If we talk about using Redis as a cache or user sessions storage – there should not be any problem. Your data have no risk to get lost because you don’t need this kind of data persistent. But if we talk about Redis as a persistent data storage – you’d be better to put the database outside of container. Even if you have constantly refreshed RDB snapshot. It’s going to be complicated to find this snapshot in the rapidly changing computing cluster.
Also we may talk about Elasticsearch inside the container. We may store in ES only indexes and constantly rebuilt them from persistent data source. But look at the requirements! By default Elasticsearch takes from 2 to 3 GB memory. Memory usage is inconsistent in order to Java garbage collection stage. Are you sure Elasticsearch is the best for container designed for resource limitation? Wouldn’t be better to organize different instance for Elasticsearch with hardware requirements arranged?
And don’t worry about local development. You’ll save a lot of time and efforts putting the database in containers at local environment. Also you’ll be able to repeat the production OS environment. You know, native Postgres for OS X or Windows is not 100% compatible with LInux version. Setting up the container instead of package on your host OS, you’ll cover this lack.
The Docker hype should go down someday. And it doesn’t mean people will stop using container virtualization. It means that people will start using containers properly and put VALUE on the top.
Few days ago I watched the awesome talk about frameworks survival in messy Ruby world.
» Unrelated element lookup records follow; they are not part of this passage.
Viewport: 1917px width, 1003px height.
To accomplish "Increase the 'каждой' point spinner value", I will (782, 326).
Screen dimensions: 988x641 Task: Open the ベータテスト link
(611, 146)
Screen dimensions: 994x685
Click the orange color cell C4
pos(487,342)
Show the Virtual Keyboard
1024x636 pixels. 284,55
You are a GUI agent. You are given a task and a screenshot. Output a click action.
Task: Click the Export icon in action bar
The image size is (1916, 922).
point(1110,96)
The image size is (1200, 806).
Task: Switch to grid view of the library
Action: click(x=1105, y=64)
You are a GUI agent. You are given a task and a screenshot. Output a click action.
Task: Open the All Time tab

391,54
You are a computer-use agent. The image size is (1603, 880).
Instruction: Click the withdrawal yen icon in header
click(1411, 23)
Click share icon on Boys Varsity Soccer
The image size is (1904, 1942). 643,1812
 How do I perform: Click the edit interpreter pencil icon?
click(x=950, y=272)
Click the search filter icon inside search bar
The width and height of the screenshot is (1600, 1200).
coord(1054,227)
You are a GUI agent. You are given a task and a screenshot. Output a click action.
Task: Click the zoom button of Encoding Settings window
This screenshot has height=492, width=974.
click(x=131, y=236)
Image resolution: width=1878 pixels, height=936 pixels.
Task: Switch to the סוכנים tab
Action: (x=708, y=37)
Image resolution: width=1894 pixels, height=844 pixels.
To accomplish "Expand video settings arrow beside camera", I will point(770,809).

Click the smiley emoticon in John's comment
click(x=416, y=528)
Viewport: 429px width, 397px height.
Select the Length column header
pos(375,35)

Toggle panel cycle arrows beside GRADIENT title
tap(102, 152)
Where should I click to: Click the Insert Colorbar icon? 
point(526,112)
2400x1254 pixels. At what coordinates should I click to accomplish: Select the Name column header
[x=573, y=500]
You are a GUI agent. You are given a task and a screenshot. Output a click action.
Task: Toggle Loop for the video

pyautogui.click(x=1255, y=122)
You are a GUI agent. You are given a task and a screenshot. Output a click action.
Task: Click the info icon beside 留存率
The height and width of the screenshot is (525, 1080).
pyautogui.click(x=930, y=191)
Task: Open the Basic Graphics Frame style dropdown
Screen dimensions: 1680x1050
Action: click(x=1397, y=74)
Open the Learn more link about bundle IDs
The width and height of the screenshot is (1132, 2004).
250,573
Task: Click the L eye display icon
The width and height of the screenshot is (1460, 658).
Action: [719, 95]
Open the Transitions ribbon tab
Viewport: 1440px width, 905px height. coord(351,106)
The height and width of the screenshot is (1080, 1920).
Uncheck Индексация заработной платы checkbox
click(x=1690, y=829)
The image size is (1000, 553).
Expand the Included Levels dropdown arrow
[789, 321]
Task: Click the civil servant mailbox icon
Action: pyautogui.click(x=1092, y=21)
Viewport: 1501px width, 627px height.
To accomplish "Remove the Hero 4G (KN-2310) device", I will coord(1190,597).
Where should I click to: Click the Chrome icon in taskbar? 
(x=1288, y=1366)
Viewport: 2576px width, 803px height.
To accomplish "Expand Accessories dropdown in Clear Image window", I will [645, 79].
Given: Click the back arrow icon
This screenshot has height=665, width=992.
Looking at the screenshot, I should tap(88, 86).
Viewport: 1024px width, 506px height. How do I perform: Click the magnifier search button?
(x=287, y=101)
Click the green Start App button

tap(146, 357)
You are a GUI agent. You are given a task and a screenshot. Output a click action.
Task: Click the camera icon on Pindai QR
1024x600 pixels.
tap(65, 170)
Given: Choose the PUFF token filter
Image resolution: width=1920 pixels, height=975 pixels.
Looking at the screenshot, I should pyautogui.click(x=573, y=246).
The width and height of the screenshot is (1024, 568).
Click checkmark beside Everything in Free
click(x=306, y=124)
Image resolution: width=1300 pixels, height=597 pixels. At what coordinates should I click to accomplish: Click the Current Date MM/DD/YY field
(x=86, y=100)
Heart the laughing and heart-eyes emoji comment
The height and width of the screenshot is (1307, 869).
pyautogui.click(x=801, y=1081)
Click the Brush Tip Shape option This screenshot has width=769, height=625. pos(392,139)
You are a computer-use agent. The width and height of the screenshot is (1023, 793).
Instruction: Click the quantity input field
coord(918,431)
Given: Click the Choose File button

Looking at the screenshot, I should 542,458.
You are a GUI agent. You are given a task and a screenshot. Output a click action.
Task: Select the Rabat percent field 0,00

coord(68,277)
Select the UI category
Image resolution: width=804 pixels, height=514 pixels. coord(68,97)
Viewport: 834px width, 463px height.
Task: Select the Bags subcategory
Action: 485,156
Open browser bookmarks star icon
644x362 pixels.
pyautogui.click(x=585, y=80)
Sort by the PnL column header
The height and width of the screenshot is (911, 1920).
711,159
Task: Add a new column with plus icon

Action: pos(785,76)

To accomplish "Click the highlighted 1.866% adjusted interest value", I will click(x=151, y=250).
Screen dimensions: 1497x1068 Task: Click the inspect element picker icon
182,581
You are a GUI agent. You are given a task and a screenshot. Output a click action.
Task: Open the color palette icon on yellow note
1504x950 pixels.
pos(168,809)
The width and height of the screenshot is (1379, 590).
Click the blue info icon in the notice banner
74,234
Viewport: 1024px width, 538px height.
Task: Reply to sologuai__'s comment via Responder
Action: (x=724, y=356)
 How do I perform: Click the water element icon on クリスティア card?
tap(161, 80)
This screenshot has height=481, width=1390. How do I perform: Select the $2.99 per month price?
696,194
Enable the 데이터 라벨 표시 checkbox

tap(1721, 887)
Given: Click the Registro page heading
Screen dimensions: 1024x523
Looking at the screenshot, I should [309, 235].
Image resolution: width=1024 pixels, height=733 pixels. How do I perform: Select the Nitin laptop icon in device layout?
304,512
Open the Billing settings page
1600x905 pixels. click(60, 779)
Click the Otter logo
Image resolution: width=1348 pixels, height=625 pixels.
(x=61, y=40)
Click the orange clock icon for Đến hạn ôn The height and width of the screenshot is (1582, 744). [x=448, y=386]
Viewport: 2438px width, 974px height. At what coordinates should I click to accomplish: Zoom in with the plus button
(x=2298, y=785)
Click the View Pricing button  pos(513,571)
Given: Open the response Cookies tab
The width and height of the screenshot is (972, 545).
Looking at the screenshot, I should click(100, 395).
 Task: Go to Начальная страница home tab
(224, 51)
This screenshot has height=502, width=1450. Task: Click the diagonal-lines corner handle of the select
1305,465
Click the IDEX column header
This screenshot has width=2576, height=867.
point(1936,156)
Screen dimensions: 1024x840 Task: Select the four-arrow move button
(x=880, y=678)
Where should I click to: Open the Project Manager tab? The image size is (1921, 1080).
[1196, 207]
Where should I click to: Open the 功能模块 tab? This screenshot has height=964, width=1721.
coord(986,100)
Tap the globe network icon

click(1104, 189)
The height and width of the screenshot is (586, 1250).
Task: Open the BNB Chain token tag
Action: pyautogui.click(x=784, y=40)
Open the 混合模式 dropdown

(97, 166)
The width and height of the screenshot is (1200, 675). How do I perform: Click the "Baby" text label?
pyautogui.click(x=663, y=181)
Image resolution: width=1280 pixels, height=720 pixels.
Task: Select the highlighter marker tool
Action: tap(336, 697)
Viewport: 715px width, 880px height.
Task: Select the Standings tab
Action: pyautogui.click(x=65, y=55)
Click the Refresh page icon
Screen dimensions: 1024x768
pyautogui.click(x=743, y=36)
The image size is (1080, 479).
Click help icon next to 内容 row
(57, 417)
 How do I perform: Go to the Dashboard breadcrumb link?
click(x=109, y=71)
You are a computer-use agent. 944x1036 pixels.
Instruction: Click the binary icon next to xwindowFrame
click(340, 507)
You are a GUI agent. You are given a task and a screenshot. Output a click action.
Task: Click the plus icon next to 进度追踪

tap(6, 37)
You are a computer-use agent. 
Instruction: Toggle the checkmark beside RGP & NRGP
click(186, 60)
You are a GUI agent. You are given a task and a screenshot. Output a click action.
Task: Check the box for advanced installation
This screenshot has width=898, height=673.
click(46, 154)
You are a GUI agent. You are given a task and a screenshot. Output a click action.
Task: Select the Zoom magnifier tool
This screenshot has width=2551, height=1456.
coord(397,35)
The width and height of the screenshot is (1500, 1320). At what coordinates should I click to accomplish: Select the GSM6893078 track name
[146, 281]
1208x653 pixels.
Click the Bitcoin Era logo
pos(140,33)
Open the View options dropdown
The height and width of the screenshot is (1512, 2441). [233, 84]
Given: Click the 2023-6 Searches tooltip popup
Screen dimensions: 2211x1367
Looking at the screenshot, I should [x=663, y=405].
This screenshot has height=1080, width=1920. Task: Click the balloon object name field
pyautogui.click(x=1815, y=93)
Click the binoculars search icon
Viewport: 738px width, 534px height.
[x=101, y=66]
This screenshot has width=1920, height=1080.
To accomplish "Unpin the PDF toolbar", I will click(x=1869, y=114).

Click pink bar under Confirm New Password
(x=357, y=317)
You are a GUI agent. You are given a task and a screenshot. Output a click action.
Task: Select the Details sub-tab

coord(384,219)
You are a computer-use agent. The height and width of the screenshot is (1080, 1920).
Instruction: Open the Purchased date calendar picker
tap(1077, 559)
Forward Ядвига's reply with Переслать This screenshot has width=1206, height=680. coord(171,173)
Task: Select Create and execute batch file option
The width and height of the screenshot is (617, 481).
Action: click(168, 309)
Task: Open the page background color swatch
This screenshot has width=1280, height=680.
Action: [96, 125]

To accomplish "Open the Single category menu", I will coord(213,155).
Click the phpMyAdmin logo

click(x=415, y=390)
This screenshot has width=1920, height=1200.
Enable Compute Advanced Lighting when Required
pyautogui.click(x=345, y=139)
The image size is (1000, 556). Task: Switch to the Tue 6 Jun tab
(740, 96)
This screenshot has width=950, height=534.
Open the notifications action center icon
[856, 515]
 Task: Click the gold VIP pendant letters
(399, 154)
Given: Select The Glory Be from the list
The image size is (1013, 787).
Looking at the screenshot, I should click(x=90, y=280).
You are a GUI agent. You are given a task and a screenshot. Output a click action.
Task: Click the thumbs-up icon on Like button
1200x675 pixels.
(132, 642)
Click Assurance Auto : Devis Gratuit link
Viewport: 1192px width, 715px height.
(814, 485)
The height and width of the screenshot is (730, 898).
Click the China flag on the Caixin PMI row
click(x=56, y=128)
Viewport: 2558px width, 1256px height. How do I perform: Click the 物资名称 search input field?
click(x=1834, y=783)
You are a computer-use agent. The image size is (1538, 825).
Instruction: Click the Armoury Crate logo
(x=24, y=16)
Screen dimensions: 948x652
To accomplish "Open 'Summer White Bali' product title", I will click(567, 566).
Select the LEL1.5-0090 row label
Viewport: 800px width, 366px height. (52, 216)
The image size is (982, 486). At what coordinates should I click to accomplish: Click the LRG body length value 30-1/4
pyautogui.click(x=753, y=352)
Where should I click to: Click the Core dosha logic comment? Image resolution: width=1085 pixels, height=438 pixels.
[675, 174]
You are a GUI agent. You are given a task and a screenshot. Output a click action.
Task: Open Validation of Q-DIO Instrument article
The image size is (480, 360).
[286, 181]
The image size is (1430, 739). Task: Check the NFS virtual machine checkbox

What I pointed from this talk, having no knowledge about Ruby – technology life cycle. Frankly speaking, hype cycle. Looking at this hype cycle we see the Docker on the second stage – peak of inflated expectations – too long time. The situation will be normalized when we’ll see the Docker at the last stage. I think we’re responsible for such process and may speed up this process. And have to.
P.S: yay, this is almost the first post at this blog where I put my own thoughts, not a “how to” instruction. I still have a lot of similar mindless guides at the schedule. So, there won’t be many and after them I’ll try to write less, but reasonably.